Introduction
Artificial Neural Networks were the first type of supervised deep learning model that I have studied. The thing I found most interesting about them is the back propagation model they utilize since my knowledge of networks prior to that was only feed forward, and found the method of updating weights remarkable. The data used was a sample churn model data found on Kaggle. This data set organized thousands of bank customers by about 10 criteria with the goal of predicting whether or not they will leave the bank.
Code
I found ANN’s to be rather straight forward. When choosing an API that handles tensor math, I decided to go with Keras mainly because I had used Tensorflow previously, and wanted to try something new.
After cleaning the data, turning categorical data into numerical, and breaking it into dependent and independent variables, I began to build the ANN.
import keras as k
from keras.models import Sequential
from keras.layers import Dense
#Initialization of ANN
classifier = Sequential()
classifier.add(Dense(output_dim = 6, init = 'uniform', activation = 'relu', input_dim = 11))
# Adding the second hidden layer
classifier.add(Dense(output_dim = 6, init = 'uniform', activation = 'relu'))
# Adding the output layer
classifier.add(Dense(output_dim = 1, init = 'uniform', activation = 'sigmoid'))
# Compiling the ANN
classifier.compile(optimizer = 'adam', loss = 'binary_crossentropy', metrics = ['accuracy'])
classifier.fit(X_train, y_train, batch_size = 10, nb_epoch = 100)

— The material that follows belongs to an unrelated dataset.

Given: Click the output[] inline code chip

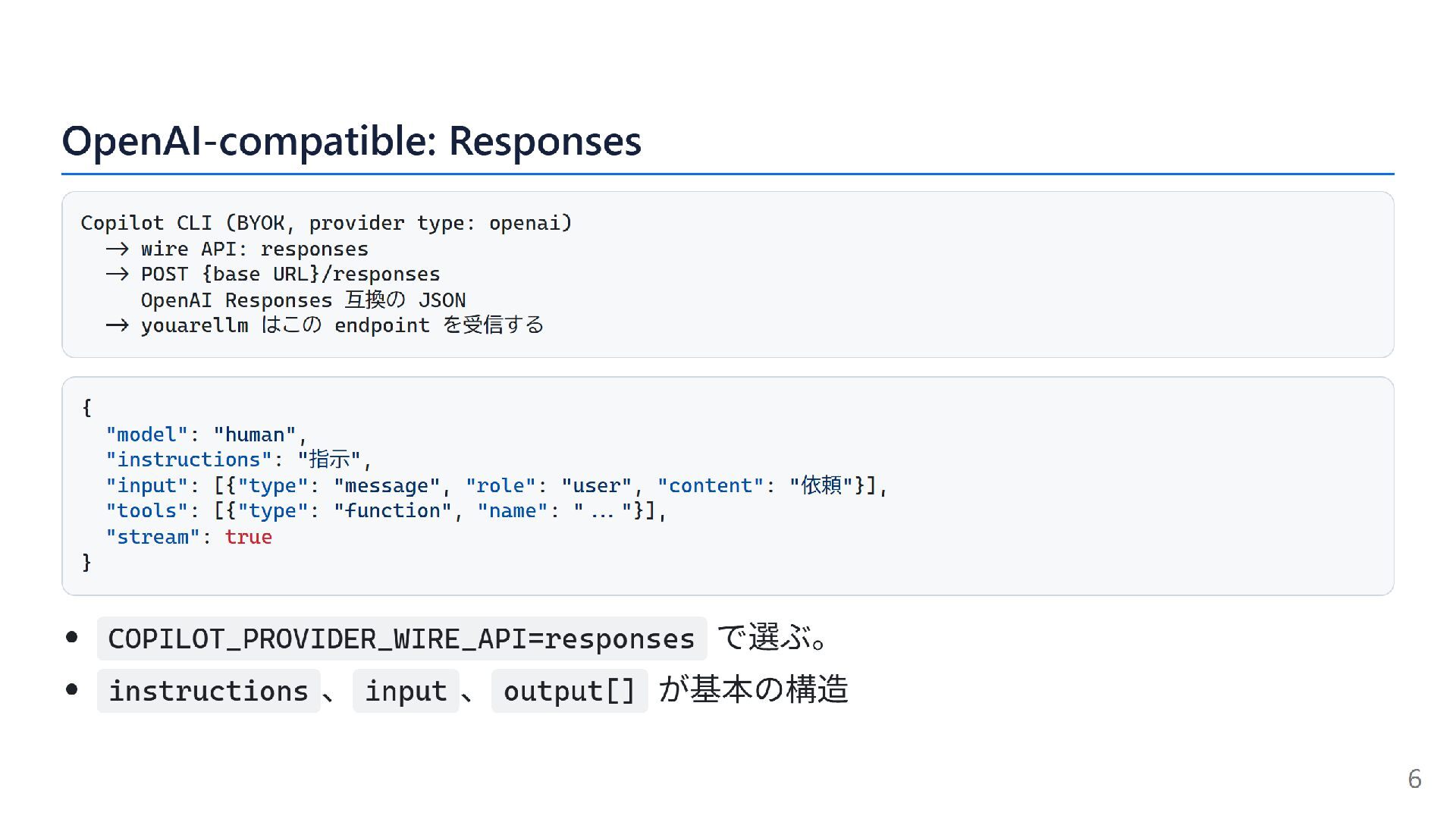Looking at the screenshot, I should tap(570, 691).
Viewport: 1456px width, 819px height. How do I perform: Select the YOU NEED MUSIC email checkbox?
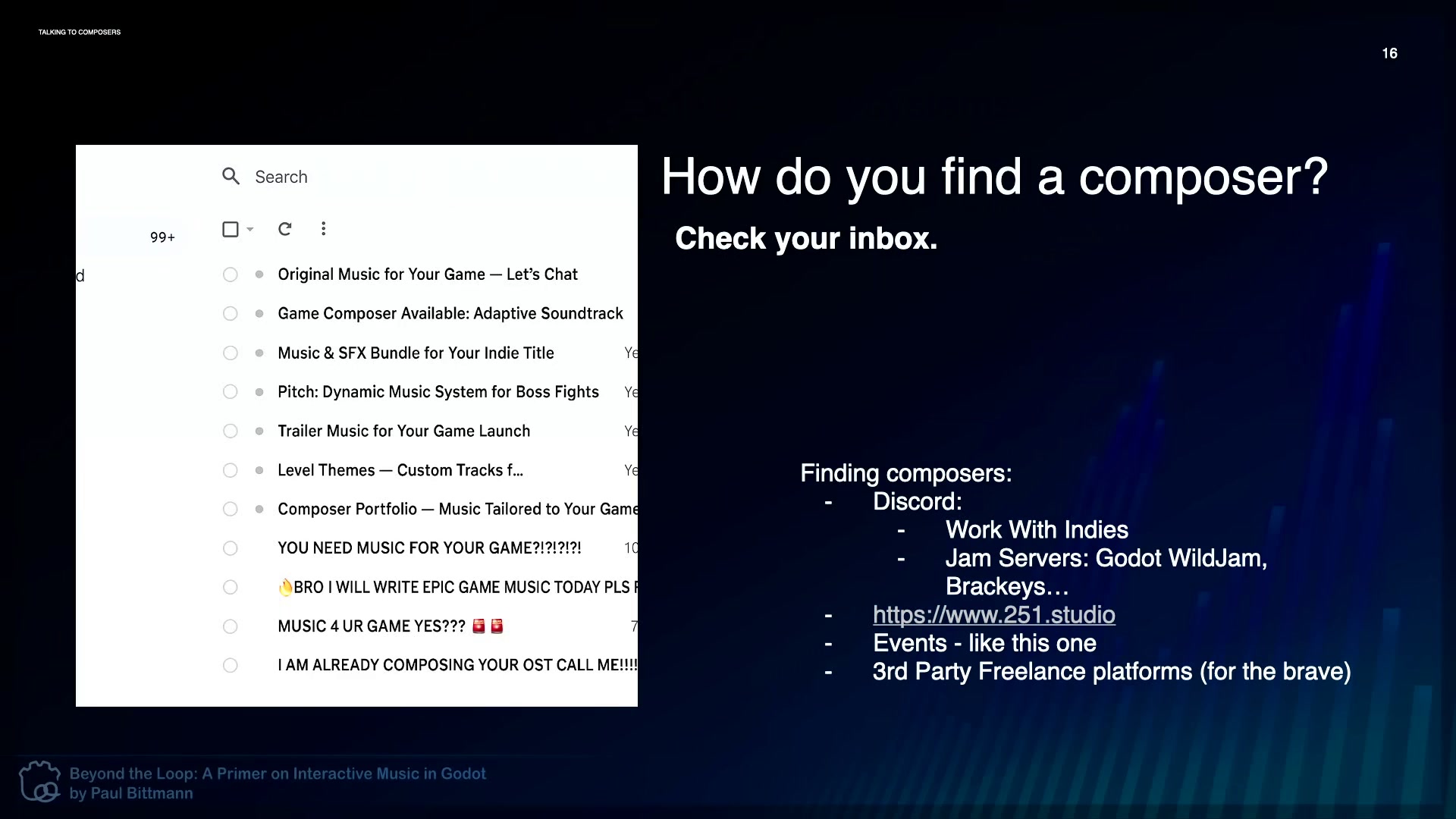pos(231,548)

Other than changing the output dimensions, I felt as though there was not much “freedom” with making this network my own. The one thing I would like to experiment with more would be the optimizer function. I utilized adam since it was the most reliable from what I have read, however I have not seen as much use in nadam. Although the Nesterov momentum approach used for this optimizer may not produce wildly different results, I still feel it is worth exploring.
Results
Using a confusion matrix to determine the number of correct predictions, the model yielded an accuracy of 68.4%. The results were fine, but could be improved with a little tuning.